The section is characterized by broad rolling plains on easily eroded and carved rocks, with cuestas (ridges) and tablelands capped by gently dipping resistant sandstone beds. One of the most prominent landform features of the Navajo Section is Shiprock, a 7,177 ft monadnock formation near the town of Shiprock, New Mexico.

===Elevations===
The lowest point in the Navajo Section is about 4,700 ft, near the Four Corners area. The boundary between this section and the Canyon Lands Section is nearby, in the San Juan River basin. The highest point of the Navajo Section is 9,916 ft at Chromo Mountain on the Continental Divide near Chama, New Mexico.

===Adjacent===
Adjacent to the Navajo Section are the:
1. Canyon Lands Section to the north.
2. Rio Grande rift of the Basin and Range Province to the east.
3. Acoma-Zuni Section to the south.
4. Grand Canyon Section to the west

==Geology and physiography==
The area is predominantly generally horizontal sandstone beds with some shale sequences of late Cretaceous and early Cenozoic age.
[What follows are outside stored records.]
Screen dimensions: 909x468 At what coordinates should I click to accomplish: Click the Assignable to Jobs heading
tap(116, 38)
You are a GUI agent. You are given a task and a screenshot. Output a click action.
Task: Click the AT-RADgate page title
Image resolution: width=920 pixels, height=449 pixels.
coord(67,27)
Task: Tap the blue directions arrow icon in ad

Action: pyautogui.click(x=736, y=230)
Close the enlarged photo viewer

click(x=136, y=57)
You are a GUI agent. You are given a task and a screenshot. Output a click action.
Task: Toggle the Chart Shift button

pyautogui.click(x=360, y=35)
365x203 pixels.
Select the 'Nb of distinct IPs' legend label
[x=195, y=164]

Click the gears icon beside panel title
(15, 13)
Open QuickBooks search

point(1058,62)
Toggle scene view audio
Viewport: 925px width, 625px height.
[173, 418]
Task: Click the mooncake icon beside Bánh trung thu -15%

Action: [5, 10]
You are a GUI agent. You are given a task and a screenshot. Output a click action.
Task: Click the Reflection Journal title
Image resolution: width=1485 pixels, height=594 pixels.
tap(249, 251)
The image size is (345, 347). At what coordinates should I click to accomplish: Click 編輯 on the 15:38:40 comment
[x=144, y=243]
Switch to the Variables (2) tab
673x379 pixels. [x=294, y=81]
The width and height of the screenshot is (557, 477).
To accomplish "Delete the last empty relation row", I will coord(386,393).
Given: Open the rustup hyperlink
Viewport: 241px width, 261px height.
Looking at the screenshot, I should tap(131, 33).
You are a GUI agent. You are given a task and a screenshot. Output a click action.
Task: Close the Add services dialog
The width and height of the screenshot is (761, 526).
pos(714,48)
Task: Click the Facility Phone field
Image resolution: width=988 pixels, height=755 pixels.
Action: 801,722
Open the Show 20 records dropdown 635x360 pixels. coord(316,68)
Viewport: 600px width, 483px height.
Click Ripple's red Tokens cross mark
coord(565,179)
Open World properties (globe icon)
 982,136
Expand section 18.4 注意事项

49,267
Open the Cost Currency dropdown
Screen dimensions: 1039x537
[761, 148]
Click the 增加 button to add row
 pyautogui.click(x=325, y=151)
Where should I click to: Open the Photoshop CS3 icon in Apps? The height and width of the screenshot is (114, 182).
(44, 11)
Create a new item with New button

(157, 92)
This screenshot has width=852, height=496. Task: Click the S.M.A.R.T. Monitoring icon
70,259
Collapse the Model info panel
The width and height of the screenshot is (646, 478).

A few areas of the section also have abundant volcanic necks and buttes, but due to the arid weather and soft sandstone, many of the rock formations of the area have eroded to form distinctive features of long cuestas, shallow canyons and valleys, narrow fan terraces, undulating plateaus, isolated mesas, steep hills, and some shale badlands.

- San Juan Basin
Near the Four Corners area is a steeply tilted monocline known as The Hogback, which trends southwestward from where the San Juan River enters the area. Here the San Juan River flows into an area known as the San Juan Basin, where the western San Juan Basin is typified by exposures of the Fruitland and Menefee Formations. A stepped sequence of high stream terraces, present above the San Juan River and its tributaries, represents abandoned Pleistocene flood plains.